Use error type or reason codes, never free-form error strings. Free-form strings have effectively unbounded cardinality (every unique message is a new series) and are difficult to query reliably.

Data-Plane Metrics (coraza_waf_* — emitted by WAF driver in Envoy)

Data-plane metrics are emitted directly from the Coraza WASM driver running inside Envoy sidecars. They are NOT scraped from the operator.

For the full specification of data-plane metric names, labels, and cardinality constraints (including the top-N rule limit that bounds per-rule series), see driver metrics contract.

Key differences from operator metrics:

Property	Operator metrics	Data-plane metrics
Source	operator `/metrics` on `:8443`	Envoy admin API or PodMonitor
Scrape target	ServiceMonitor on operator pod	PodMonitor on Gateway pods
Per-rule detail	No — operator never sees rule decisions	Yes — bounded by top-N limit
Worst-case (10-engine cluster)	~585 series	~7,000 series

ServiceMonitor label handling

The Helm chart enables honorLabels: true on the operator ServiceMonitor so the namespace label on coraza_* metrics reflects the CR namespace, not the operator pod namespace. Prometheus normally overwrites namespace with the scrape target namespace when honorLabels is false.

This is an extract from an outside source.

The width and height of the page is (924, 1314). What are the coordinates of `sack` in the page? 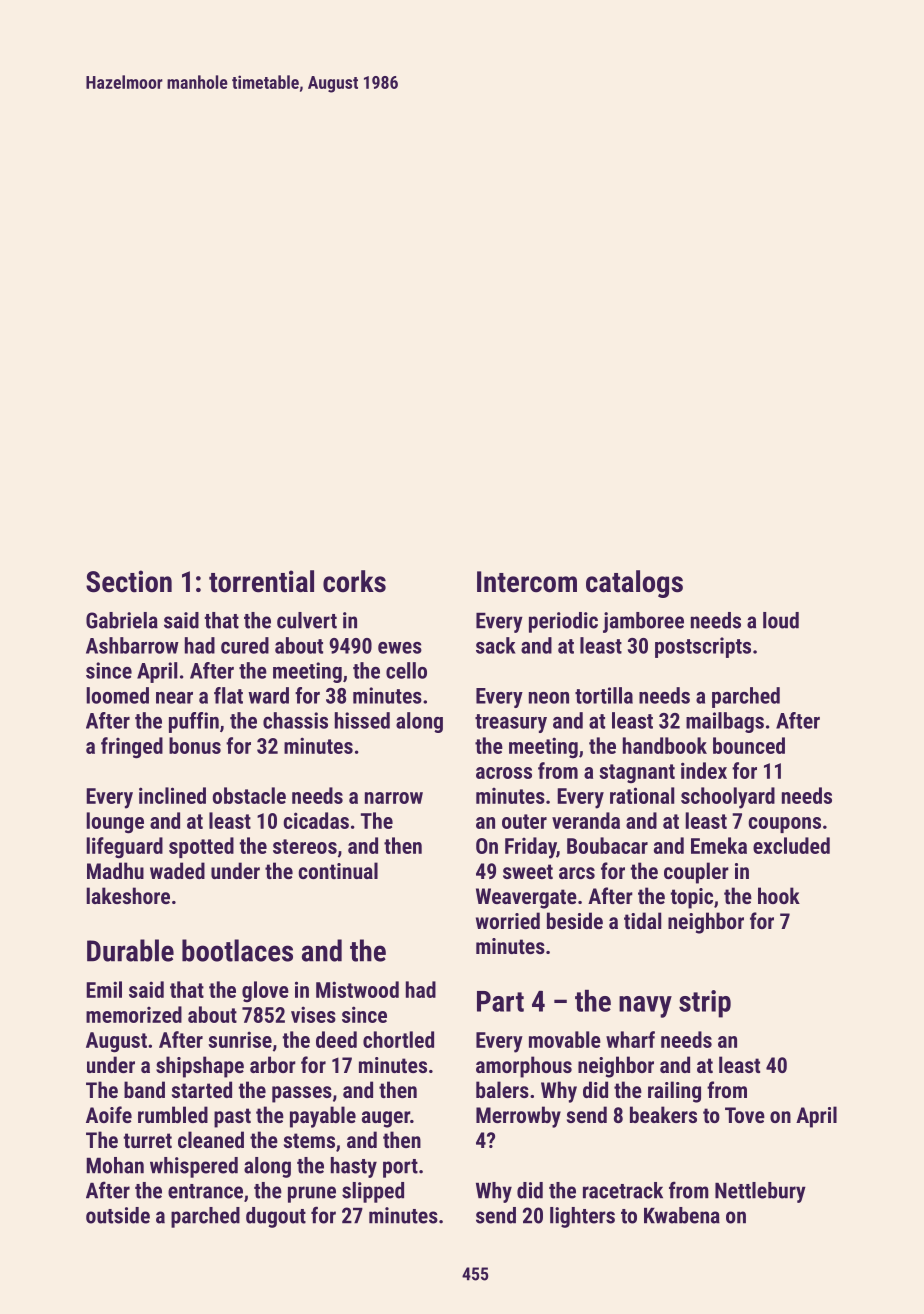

honorLabels also preserves any job or instance labels emitted by the operator. Those labels are reserved for scrape-target identity; if the operator ever emitted them, aggregation would silently break. The chart therefore applies a built-in metricRelabelings rule to drop job and instance before user-supplied metrics.serviceMonitor.metricRelabelings are applied.

Contract: operator metrics must not emit job or instance labels.

Reducing Cardinality with metricRelabelings

The Helm chart exposes metrics.serviceMonitor.metricRelabelings to drop or transform series before they are stored in your TSDB. The following examples can be pasted into values.yaml.

Example 1 — drop all info metrics in large multi-tenant clusters (keep only conditions + counts):

metrics:
  serviceMonitor:
    metricRelabelings:
      - sourceLabels: [__name__]
        regex: 'coraza_(engine|ruleset|rulesource|ruledata)_info'
        action: drop

This reduces series by 1 per Engine, 1 per RuleSet, 1 per RuleSource, and 1 per referenced RuleData. Useful when you have many short-lived resources and do not need the identity labels captured in info metrics.

Example 2 — keep only coraza_ prefixed metrics (drop controller-runtime built-ins from this scrape job):

metrics:
  serviceMonitor:
    metricRelabelings:
      - sourceLabels: [__name__]
        regex: 'coraza_.*'
        action: keep

This is useful when controller-runtime built-ins are already collected by a cluster-wide scrape job and you want to avoid duplication.

Example 3 — drop high-cardinality cache histogram (keep only counter + gauge):

metrics:
  serviceMonitor:
    metricRelabelings:
      - sourceLabels: [__name__]
        regex: 'coraza_cache_server_request_duration_seconds.*'
        action: drop

The histogram generates ~84 series (6 label combinations × 14 series each: n explicit buckets + 1 +Inf bucket + _count + _sum). Dropping it reduces operator-side series by ~84 while retaining the counter for request rate calculations.